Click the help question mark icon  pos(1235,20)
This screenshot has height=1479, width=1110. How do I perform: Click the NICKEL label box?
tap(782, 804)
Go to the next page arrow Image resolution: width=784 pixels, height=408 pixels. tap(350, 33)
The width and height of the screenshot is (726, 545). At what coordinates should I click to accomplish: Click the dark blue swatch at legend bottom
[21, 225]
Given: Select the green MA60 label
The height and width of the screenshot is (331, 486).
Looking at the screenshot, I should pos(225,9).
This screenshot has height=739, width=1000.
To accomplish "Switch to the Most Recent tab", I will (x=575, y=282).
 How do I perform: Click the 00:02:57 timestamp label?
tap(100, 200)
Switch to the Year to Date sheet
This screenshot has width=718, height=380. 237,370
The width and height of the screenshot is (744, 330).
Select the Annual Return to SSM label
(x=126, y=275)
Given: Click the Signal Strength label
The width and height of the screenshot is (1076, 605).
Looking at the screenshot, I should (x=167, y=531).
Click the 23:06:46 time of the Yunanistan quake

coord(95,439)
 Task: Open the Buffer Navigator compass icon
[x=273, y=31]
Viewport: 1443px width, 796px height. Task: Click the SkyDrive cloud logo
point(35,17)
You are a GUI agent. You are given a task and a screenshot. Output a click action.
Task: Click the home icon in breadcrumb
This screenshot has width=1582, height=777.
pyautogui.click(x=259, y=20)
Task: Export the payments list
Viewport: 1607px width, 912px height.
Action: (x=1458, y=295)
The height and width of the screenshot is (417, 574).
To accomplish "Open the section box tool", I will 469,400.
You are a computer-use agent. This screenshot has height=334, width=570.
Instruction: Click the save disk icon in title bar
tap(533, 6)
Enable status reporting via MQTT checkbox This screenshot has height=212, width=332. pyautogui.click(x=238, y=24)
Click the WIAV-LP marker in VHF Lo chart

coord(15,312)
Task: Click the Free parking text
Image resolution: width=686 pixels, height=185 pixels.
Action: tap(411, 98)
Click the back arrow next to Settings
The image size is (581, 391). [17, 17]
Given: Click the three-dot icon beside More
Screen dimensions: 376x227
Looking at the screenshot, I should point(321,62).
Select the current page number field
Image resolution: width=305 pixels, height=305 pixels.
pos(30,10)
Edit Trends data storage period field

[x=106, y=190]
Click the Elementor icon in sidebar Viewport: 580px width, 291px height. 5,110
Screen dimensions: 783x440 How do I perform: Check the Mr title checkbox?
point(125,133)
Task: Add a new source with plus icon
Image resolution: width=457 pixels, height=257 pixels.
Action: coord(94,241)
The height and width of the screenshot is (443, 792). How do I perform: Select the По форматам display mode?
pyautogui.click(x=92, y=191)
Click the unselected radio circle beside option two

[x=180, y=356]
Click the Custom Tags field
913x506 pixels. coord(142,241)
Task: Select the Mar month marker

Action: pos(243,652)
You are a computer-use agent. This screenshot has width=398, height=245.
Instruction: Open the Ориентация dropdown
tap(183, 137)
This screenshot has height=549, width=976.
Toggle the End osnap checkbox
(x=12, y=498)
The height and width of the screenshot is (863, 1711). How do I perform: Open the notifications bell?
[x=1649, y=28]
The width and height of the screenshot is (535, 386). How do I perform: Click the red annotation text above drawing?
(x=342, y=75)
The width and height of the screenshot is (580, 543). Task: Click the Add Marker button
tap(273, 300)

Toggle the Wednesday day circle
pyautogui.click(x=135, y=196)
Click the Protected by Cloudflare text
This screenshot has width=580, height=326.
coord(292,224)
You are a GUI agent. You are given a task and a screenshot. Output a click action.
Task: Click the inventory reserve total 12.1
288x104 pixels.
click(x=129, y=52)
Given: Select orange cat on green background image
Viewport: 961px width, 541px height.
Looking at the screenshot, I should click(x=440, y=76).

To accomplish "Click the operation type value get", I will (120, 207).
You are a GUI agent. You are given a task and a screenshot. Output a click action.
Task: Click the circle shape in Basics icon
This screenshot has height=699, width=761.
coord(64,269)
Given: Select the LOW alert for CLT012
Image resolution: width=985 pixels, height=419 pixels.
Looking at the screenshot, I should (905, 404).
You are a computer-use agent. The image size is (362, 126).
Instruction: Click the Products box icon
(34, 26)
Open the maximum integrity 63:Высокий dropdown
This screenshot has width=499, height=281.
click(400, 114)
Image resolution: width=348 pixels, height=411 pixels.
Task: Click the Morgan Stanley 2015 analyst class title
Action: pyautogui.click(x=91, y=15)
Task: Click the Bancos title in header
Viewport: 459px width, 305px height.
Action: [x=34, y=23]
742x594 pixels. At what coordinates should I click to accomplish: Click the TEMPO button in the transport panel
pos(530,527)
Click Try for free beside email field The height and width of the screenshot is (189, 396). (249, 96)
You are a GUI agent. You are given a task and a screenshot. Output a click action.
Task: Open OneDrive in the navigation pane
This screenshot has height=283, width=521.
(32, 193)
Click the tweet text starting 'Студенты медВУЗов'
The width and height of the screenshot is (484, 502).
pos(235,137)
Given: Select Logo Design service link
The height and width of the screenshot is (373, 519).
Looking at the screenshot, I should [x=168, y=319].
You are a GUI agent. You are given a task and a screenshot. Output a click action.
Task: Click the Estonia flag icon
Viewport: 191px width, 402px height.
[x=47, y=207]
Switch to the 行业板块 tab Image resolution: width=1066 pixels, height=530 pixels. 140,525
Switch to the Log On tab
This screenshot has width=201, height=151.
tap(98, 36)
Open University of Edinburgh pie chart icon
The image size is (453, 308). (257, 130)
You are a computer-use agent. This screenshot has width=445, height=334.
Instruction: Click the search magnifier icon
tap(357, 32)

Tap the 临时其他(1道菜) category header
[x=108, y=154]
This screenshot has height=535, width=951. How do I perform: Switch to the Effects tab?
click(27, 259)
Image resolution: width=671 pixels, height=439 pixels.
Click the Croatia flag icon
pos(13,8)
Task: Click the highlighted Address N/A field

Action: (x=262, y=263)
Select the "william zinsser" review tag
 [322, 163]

EXERCISE DESCRIPTION: Of the lines above, extract only those from the line with "Open the maximum" to the line with "Task: Click the Estonia flag icon", both included, exactly as written.

ANSWER SECTION:
Open the maximum integrity 63:Высокий dropdown
This screenshot has width=499, height=281.
click(400, 114)
Image resolution: width=348 pixels, height=411 pixels.
Task: Click the Morgan Stanley 2015 analyst class title
Action: pyautogui.click(x=91, y=15)
Task: Click the Bancos title in header
Viewport: 459px width, 305px height.
Action: [x=34, y=23]
742x594 pixels. At what coordinates should I click to accomplish: Click the TEMPO button in the transport panel
pos(530,527)
Click Try for free beside email field The height and width of the screenshot is (189, 396). (249, 96)
You are a GUI agent. You are given a task and a screenshot. Output a click action.
Task: Open OneDrive in the navigation pane
This screenshot has height=283, width=521.
(32, 193)
Click the tweet text starting 'Студенты медВУЗов'
The width and height of the screenshot is (484, 502).
pos(235,137)
Given: Select Logo Design service link
The height and width of the screenshot is (373, 519).
Looking at the screenshot, I should [x=168, y=319].
You are a GUI agent. You are given a task and a screenshot. Output a click action.
Task: Click the Estonia flag icon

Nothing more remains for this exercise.